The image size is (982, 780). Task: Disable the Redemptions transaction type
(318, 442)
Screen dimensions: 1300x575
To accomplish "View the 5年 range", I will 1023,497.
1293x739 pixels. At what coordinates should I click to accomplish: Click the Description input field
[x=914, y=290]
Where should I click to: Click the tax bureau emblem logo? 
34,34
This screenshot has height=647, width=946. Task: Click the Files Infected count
########################################
- _WHAT IS NEEDED_: Using the entries above, give again each line from the one containing "Screen dimensions: 1300x575" through the last line, exactly and only those.

- _WRITTEN ANSWER_:
Screen dimensions: 1300x575
To accomplish "View the 5年 range", I will 1023,497.
1293x739 pixels. At what coordinates should I click to accomplish: Click the Description input field
[x=914, y=290]
Where should I click to: Click the tax bureau emblem logo? 
34,34
This screenshot has height=647, width=946. Task: Click the Files Infected count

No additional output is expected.